(Your assignment)
Each record below is to be copied word for word, with pictures removed.

(Entries provided)
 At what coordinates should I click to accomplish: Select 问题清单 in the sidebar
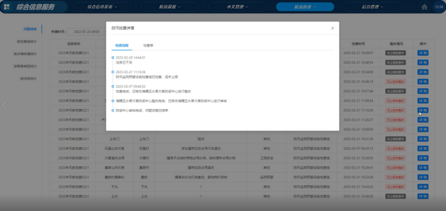(x=30, y=29)
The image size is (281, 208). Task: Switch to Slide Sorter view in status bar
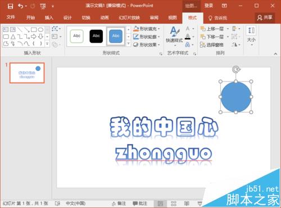pos(174,204)
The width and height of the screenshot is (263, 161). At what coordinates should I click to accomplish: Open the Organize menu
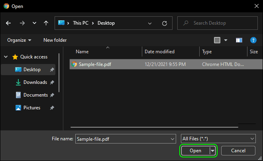point(19,40)
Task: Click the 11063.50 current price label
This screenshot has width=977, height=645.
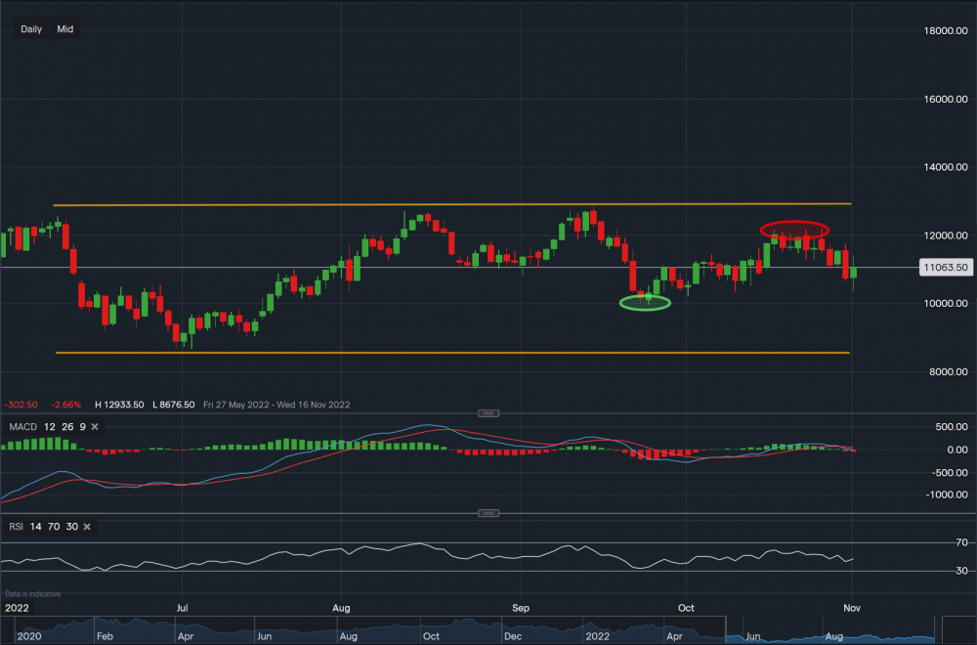Action: [943, 267]
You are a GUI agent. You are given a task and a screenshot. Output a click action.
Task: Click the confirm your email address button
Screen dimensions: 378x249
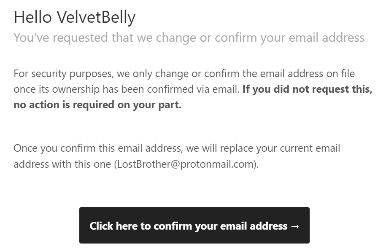[x=194, y=226]
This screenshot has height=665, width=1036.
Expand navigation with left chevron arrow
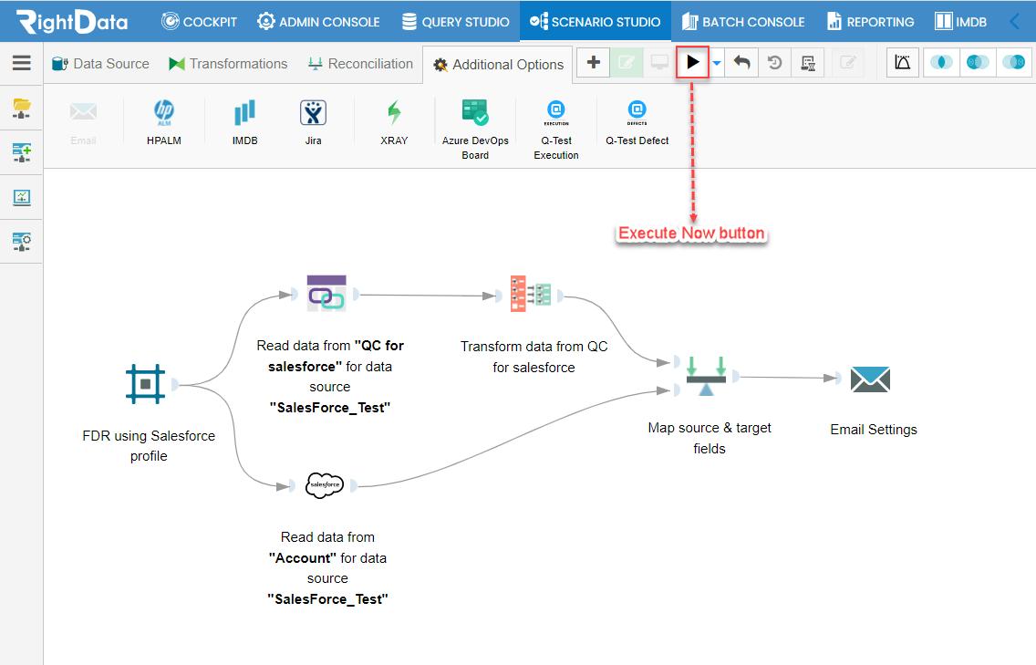point(1015,21)
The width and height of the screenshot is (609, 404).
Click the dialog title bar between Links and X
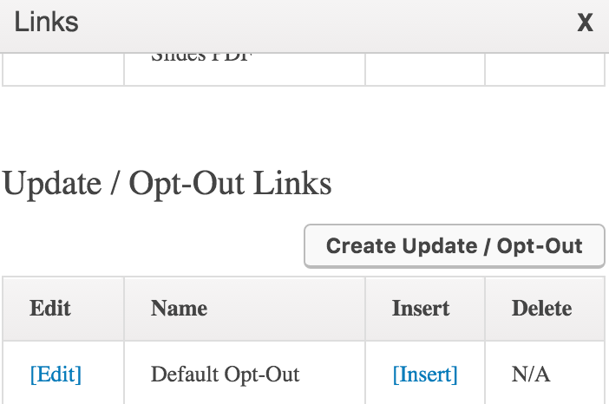click(x=326, y=23)
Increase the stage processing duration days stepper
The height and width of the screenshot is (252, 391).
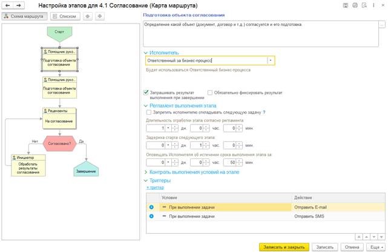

(Result of the exercise)
 At what coordinates should I click to accomplish: Select 问题清单 in the sidebar
(x=30, y=29)
The image size is (281, 208). Task: Switch to Slide Sorter view in status bar
pos(174,204)
The width and height of the screenshot is (263, 161). At what coordinates should I click to accomplish: Open the Organize menu
point(19,40)
Task: Click the 11063.50 current price label
This screenshot has width=977, height=645.
Action: [943, 267]
You are a GUI agent. You are given a task and a screenshot. Output a click action.
Task: Click the confirm your email address button
Screen dimensions: 378x249
[x=194, y=226]
This screenshot has height=665, width=1036.
Expand navigation with left chevron arrow
point(1015,21)
The width and height of the screenshot is (609, 404).
Click the dialog title bar between Links and X
click(x=326, y=23)
Increase the stage processing duration days stepper
The height and width of the screenshot is (252, 391).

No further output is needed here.